EXERCISE REQUIREMENTS
The reply should match the listing below character for character, except that no image is carried over.
-------
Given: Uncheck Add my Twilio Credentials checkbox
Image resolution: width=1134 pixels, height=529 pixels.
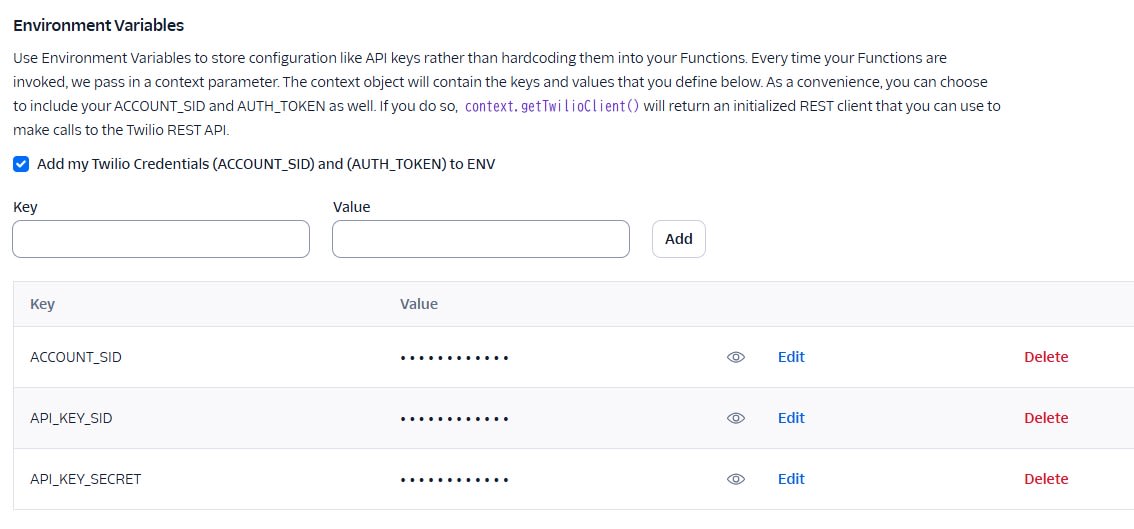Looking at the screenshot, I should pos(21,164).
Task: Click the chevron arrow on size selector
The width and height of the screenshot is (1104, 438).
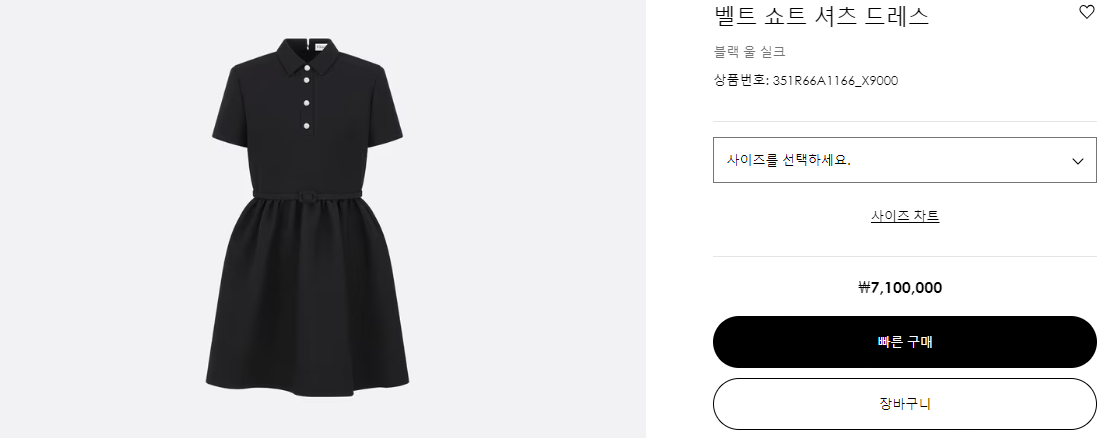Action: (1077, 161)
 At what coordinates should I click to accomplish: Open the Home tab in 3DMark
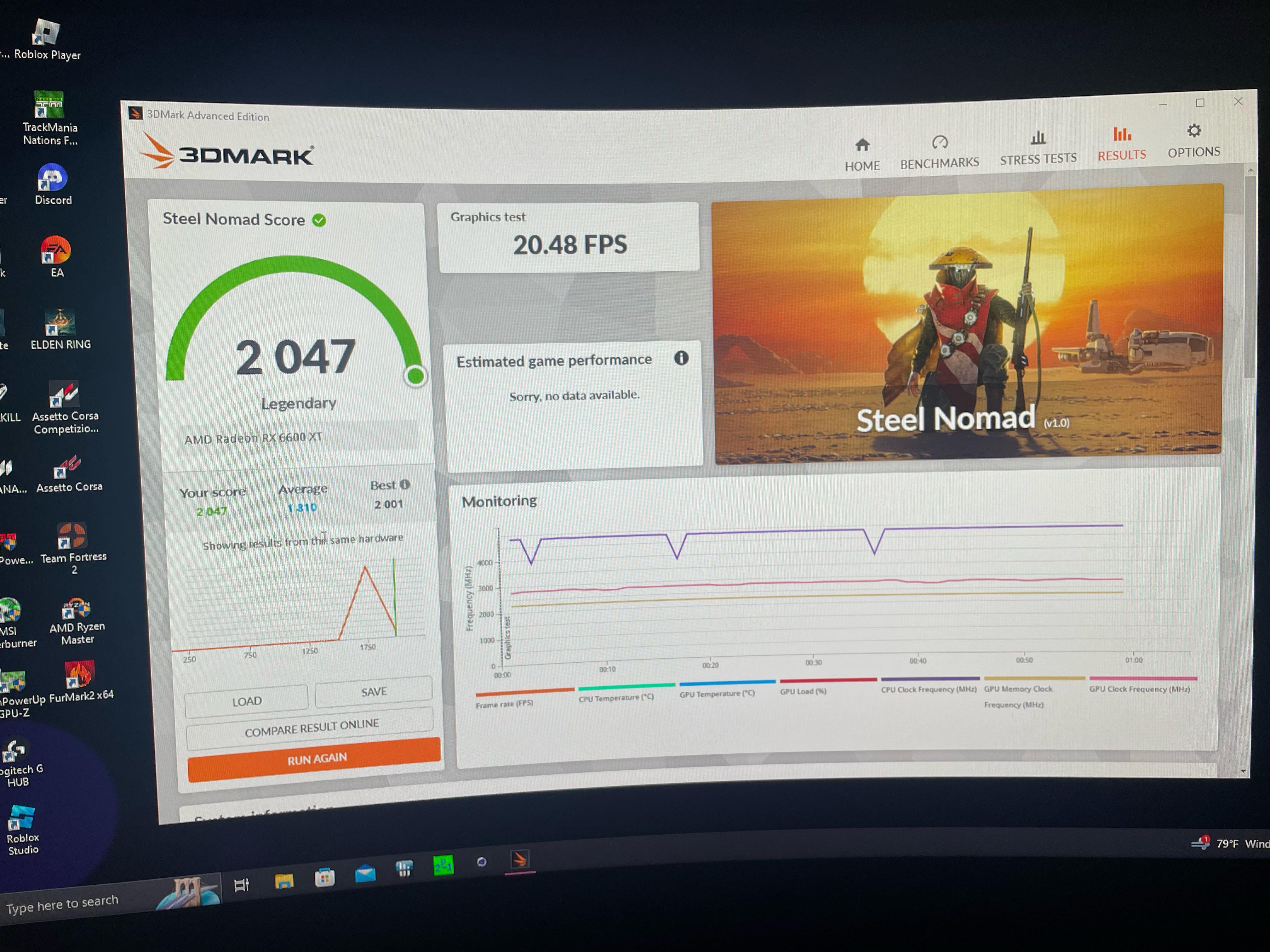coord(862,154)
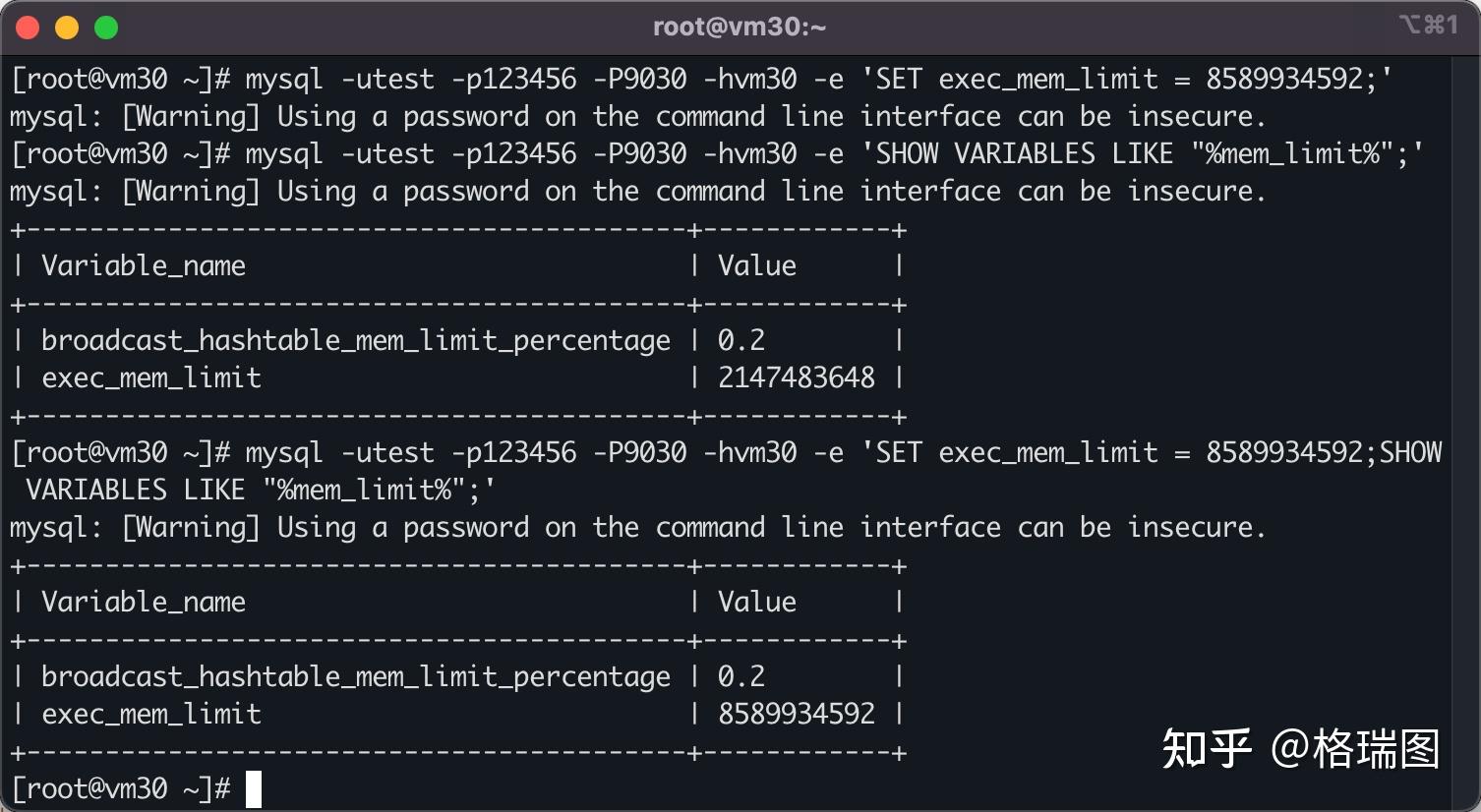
-------
WRITTEN SOLUTION
Given: Uncheck Add my Twilio Credentials checkbox
Image resolution: width=1134 pixels, height=529 pixels.
Looking at the screenshot, I should pos(21,164).
Task: Click the chevron arrow on size selector
The width and height of the screenshot is (1104, 438).
Action: (1077, 161)
 At what coordinates should I click to accomplish: Open the Home tab in 3DMark
coord(862,154)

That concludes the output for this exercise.